■ Stated task 1:
In the post about the new Morgan Hill technology park site design, what exterior height are the buildings still specified to have?

■ Page:

Updated: Jan 11, 2020

Do you think Trammel Crow Company (TCC) was being strategic in releasing their new site design only a few days before their next review with the MH Planning Commission, scheduled during one of the most hectic weeks of the year? Are they hoping we are too preoccupied to pay much attention?

Like you, MHRGC volunteers are busy with jobs, families, and other commitments leading into this holiday season, but we’re also trying to stay on top of this project. The new design is definitely a step in the right direction. But is there more than meets the eye? We think so. TCC revised some building specifications after public input in October. GREAT JOB EVERYONE!!! But there are many questions left unanswered, leaving us with major concerns as well. We need to be present at the Dec. 10 meeting to help get our questions answered before we can assess the value of this new design.

Regardless of what we learn at this upcoming meeting, MHRGC is still moving full speed ahead on our INITIATIVE to prevent distribution centers from taking over what little valuable land is left in our city. We refuse to let Morgan Hill become the cheap, crime-riddled warehouse hub of the Bay Area the way the Inland Empire has become for LA. We aren't the only community impacted by the poor decisions of city planners. Look what happened in this very recent LA Times Article.

To help prepare for the 12/10 meeting, here’s a starting list of Pros/Cons and Questions.


- Greater flexibility for advanced manufacturing (AM). If these 6 buildings are truly intended for light manufacturing, this design offers more building sizes and an increase in the number of building entrances, to enable a wider range of companies to find the right fit.

- 1/3 fewer dock doors (aka service doors). TCC requested flexibility in service doors to configure interior space for AM companies, where dock doors are mainly limited to supplies-in and products-out. That should imply that most of these service doors would then be unnecessary (see Midpoint 237 example). However, we can’t be certain about any of this, and it’s possible they could add more doors just as much as they could take some of these away in the final design.

- Cross docking and most perimeter trailer storage has been removed.

- Improvements to the Madrone trail.


- Another “conceptual” design. Trammell Crow has identified all of their site plans thus far as conceptual which is obviously not the same as the final design. The Master Plan will reveal the final design. We have not yet seen the Master Plan for the MH Technology Park project.

- Warehouse construction. These buildings are still specified as warehouse-style tilt-up slab construction with 55’ exterior heights and 32-35’ interior heights. This limits “possible uses” to distribution and advanced manufacturing only. In fact, these building specs are exactly what are defined as ideal for distribution by TC’s parent company CBRE. NOT ONE OF THESE BUILDING IS SUITABLE FOR A HIGH TECH COMPANY - Research/Development or corporate offices. No high tech company is going to put cubicles in a big cavernous warehouse with an over abundance of drafty dock doors.

- Missing documentation on Permitted Uses. These new designs have no supporting doc to override what was submitted previously. At the 10/15 PDR meeting, permitted uses were discussed and distribution was a prominent entry. In fact, there was a proposal by TCC to update our MH zoning code to redefine Warehouse/Distribution (Small) as < 300,000 SF and Warehouse/Distribution (Large) > 300,000 SF. Currently our zoning code defines “small” as < 75,000 SF so this is a substantial increase. All 6 buildings are now smaller than 300,000 SF. See: “IL (Light Industrial) Proposed Permitted and Conditional Uses”, Planning Commission agenda for 10/15 mtg

- Number of loading docks. There are still way too many dock doors. While these dock configurations can provide flexibility for AM, they can also allow for some company to come in as a distribution center and use every one of those “service” doors for 24/7 operations.

[Entries for locating text and elements]
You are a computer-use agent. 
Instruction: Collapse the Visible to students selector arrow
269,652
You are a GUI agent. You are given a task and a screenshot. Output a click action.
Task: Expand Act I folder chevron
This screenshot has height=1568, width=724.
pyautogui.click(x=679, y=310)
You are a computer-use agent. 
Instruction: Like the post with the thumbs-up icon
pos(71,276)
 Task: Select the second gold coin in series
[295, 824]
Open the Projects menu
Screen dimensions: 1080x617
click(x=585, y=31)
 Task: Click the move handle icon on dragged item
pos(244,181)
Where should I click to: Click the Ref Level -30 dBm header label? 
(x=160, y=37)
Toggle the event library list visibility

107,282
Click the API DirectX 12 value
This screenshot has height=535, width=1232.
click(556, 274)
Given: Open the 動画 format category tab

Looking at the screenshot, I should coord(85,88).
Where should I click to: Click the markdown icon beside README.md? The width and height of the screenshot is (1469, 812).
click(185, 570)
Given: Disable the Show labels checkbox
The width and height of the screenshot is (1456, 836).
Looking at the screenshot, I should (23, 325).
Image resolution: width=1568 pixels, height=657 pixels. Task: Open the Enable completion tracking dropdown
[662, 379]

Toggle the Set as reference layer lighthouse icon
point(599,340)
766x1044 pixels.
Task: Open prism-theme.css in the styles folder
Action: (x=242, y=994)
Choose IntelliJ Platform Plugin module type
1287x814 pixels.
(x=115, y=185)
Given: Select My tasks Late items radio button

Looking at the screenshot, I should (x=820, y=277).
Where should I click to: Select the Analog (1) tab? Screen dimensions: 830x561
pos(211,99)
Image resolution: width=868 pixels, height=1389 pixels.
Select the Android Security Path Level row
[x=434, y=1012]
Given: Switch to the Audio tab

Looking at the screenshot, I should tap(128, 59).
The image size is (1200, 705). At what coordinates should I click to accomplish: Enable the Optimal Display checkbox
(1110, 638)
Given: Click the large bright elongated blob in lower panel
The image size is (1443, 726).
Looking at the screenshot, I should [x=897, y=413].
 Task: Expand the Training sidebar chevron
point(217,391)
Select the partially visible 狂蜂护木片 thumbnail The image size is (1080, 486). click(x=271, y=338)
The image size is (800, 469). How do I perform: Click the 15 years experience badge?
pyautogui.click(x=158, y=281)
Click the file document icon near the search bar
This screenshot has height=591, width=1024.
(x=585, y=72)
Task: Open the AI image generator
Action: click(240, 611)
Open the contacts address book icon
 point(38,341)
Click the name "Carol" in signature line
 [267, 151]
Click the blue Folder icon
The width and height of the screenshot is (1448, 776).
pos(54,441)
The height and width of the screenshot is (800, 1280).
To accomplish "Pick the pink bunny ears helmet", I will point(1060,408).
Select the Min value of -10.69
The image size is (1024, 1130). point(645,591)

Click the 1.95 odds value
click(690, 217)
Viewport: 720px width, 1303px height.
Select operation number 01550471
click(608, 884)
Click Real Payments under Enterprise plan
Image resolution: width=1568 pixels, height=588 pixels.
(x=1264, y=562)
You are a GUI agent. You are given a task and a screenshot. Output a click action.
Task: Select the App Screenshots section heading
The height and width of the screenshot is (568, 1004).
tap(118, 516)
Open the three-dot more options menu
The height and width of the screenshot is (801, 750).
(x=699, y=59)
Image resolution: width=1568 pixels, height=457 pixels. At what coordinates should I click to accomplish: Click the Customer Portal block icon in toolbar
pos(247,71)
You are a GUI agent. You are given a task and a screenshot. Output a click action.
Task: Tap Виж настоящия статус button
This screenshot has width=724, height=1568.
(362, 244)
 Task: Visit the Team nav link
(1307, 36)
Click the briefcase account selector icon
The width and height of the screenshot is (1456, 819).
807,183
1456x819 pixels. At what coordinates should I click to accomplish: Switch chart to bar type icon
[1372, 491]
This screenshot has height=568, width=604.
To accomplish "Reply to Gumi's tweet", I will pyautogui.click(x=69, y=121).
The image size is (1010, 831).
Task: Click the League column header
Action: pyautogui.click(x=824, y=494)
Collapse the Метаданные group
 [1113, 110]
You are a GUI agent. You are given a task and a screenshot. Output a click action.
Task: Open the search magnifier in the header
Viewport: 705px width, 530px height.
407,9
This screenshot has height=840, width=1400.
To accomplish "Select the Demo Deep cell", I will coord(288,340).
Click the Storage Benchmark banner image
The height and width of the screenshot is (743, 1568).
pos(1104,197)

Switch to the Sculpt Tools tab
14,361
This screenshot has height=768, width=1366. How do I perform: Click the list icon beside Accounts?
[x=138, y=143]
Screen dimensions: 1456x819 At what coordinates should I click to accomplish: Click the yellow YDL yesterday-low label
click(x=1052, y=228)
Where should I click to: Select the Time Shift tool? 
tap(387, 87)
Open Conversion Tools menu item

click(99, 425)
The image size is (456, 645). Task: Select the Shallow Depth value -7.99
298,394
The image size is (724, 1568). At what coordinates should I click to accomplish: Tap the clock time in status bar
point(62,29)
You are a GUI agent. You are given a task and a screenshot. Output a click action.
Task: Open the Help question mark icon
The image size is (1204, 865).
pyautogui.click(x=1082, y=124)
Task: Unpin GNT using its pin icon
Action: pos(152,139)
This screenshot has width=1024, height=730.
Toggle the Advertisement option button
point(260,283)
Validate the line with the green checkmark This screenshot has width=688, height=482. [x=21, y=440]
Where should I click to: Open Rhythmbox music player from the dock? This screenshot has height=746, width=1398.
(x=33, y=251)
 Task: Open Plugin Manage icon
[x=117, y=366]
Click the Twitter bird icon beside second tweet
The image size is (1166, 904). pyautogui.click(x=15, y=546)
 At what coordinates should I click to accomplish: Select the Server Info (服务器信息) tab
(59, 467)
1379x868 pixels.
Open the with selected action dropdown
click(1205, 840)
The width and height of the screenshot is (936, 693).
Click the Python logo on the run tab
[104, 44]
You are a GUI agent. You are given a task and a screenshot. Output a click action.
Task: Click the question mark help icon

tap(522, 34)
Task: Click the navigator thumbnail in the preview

■ Stated task 2:
Copy the rows, starting at the line that contains "Where should I click to: Select the Time" and ending at the line that contains "click(1205, 840)".

■ Expected output 1:
55 feet

■ Expected output 2:
Where should I click to: Select the Time Shift tool? 
tap(387, 87)
Open Conversion Tools menu item

click(99, 425)
The image size is (456, 645). Task: Select the Shallow Depth value -7.99
298,394
The image size is (724, 1568). At what coordinates should I click to accomplish: Tap the clock time in status bar
point(62,29)
You are a GUI agent. You are given a task and a screenshot. Output a click action.
Task: Open the Help question mark icon
The image size is (1204, 865).
pyautogui.click(x=1082, y=124)
Task: Unpin GNT using its pin icon
Action: pos(152,139)
This screenshot has width=1024, height=730.
Toggle the Advertisement option button
point(260,283)
Validate the line with the green checkmark This screenshot has width=688, height=482. [x=21, y=440]
Where should I click to: Open Rhythmbox music player from the dock? This screenshot has height=746, width=1398.
(x=33, y=251)
 Task: Open Plugin Manage icon
[x=117, y=366]
Click the Twitter bird icon beside second tweet
The image size is (1166, 904). pyautogui.click(x=15, y=546)
 At what coordinates should I click to accomplish: Select the Server Info (服务器信息) tab
(59, 467)
1379x868 pixels.
Open the with selected action dropdown
click(1205, 840)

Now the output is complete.